5. There is no free lunch. The more Boulder grows, the more traffic-congested it is going to become. This is because a) Boulder is designed around the automobile, and b) thanks to Boulder’s geography, Boulder’s street network cannot be expanded much without doing real damage to the city. Buses, bicycles and hare-brained schemes like eliminating auto lanes on arterial streets in favor of bicycle lanes will not eliminate the added congestion that comes with added population or even mitigate it. Neither will the sort of densification that has occurred in the 28th and 30th Street corridors — that much should be self-evident by now.

6. Opponents of Ballot Question 300 are trying to define it as an existential threat to low-cost housing in Boulder.

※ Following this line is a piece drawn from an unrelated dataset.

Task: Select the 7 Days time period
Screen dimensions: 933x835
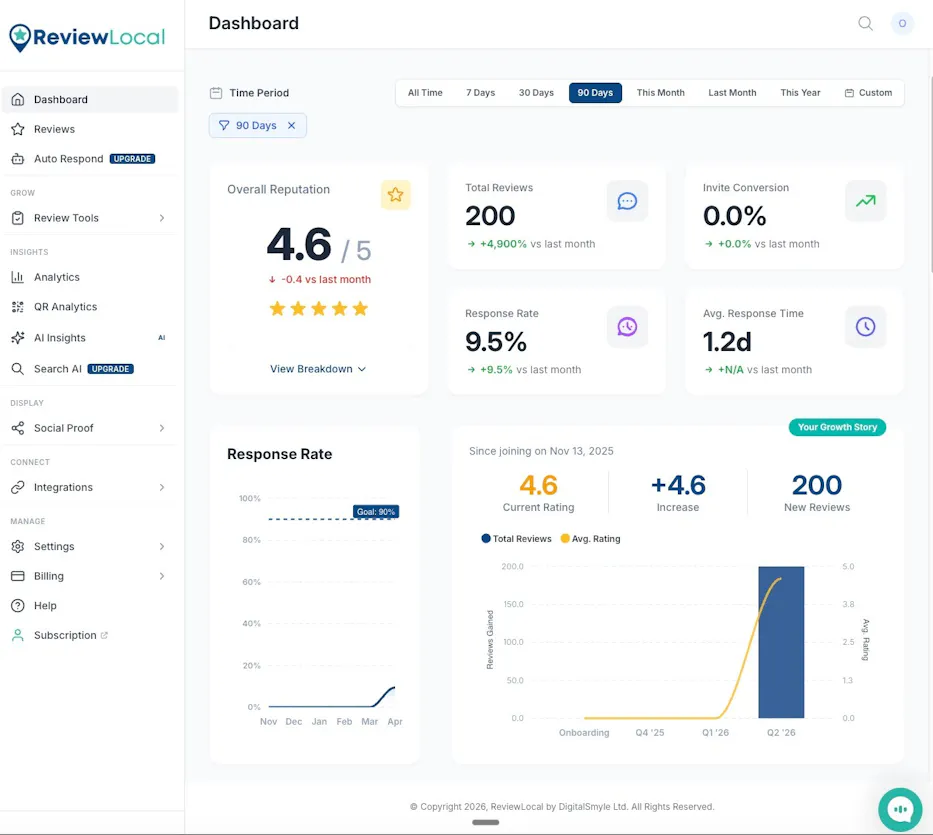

The assumption is that if neighborhoods could vote on up-zonings and land use changes that would result in higher density — like the back-door densification measures the Council tried to slip through a few months ago — such changes would almost always be voted down.

That may well be the case. However, it doesn’t follow that changing Boulder’s land use regulations to allow additional rental units in existing single family homes and on existing single family lots will result in lower rents.

Back in the 1960s, a lot of Boulder home-owners rented out basement apartments to students, and (even taking into account 800 percent inflation) the rents were moderate by today’s standards. And because the homeowners lived on the premises, there was a degree of adult supervision, which made the higher density more tolerable.

But as the old homeowners died off, their homes were acquired not by new owner-occupants who rented out a room or a basement, but by absentee investors who turned them into total rental properties and jacked up both the rents and the number of renters — often in brazen disregard of the city’s occupancy limits. In Austin, Texas such rental properties around the University of Texas are called “stealth dorms.”

7. The claim by opponents of Ballot Question 300 that it “pits neighbors and neighborhoods against each other” is hogwash squared and cubed. Boulder neighborhoods historically look out for their own interests, but I can’t recall an occasion where one neighborhood has gotten into a fight with another over a land use issue. Ballot Question 300 isn’t going to change that.

As for pitting neighbor against neighbor, as a Boulder City Councilman and Boulder County Commissioner, I’ve sat through dozens of public hearings involving proposed projects that would increase the density and change the character of neighborhoods. The most striking thing about those hearings was the unanimity with which the residents opposed those projects. The real fear of Ballot Question 300’s opponents isn’t that it will pit neighbor against neighbor, but neighbors against developers. They should be honest enough to admit it.